It was only during his six years of slavery that Maewyn began to cling to the faith of his fathers.
Maewyn eventually escaped back home to Wales, spent some time travelling, and acquired an education.
Around the 450s CE, something compelled him to return to Ireland - this time operating out of what is present-day County Mayo.
[Image: Croagh Patrick in County Mayo, Ireland, a place of Catholic pilgrimage where tradition holds that Saint Patrick spent 40 days fasting]
His own account tells of him feeling compelled to share his growing sense of Christian religious fervour with the pagan Irish. A pragmatist or cynic trying to read between the lines might see an opportunist whose first-hand knowledge of Ireland gave him an insight into the ways he might “monetize his connections”.
Even his own own writings hint at financial improprieties in his dealings.
Patrick was not the first Christian missionary in Ireland.

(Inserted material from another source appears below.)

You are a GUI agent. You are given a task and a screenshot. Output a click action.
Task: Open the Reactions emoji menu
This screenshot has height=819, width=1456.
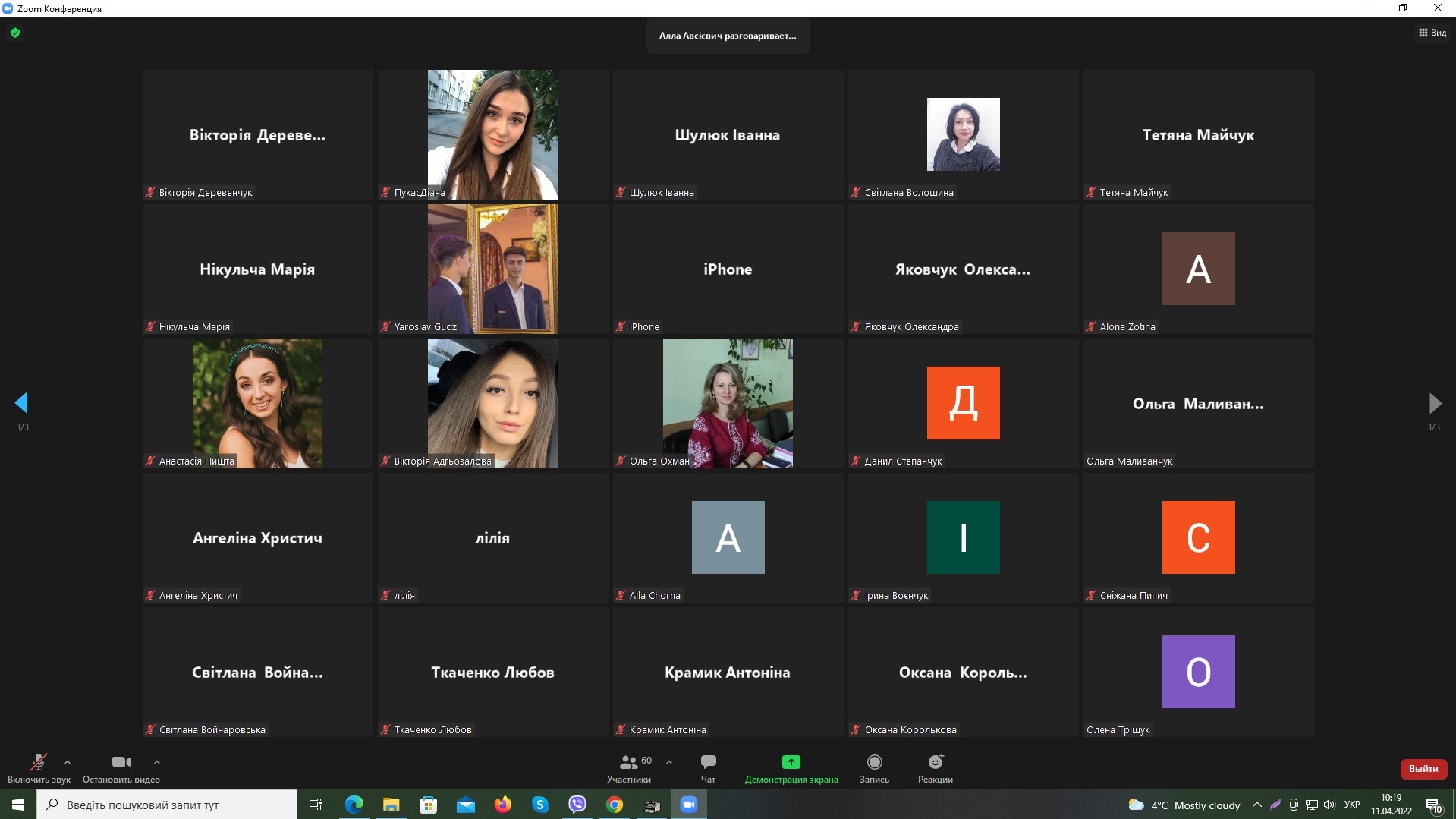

That distinction belongs to Palladius, who was sent in 431 CE to act as a bishop to the few Irish who had already accepted the Christian message - probably through trade contacts with Christianized Romano-Britons in the east of Ireland.
The Roman Catholic Church claims that their own Pope Celestine sent Maewyn/Patrick to Ireland as a missionary, but there is simply no documentary evidence for this claim.
In fact, the monastic and apostolic style of Christianity practiced in Ireland during the Early Middle Ages was decidedly non-Roman in many respects.
"Patrick" is the only known Romano-Welsh or Romano-British Christian to have written of his own life and thoughts, and he says nothing of being sent by the Roman Church to Ireland, nor do contemporary or near-contemporary Roman Catholic Church records mention him.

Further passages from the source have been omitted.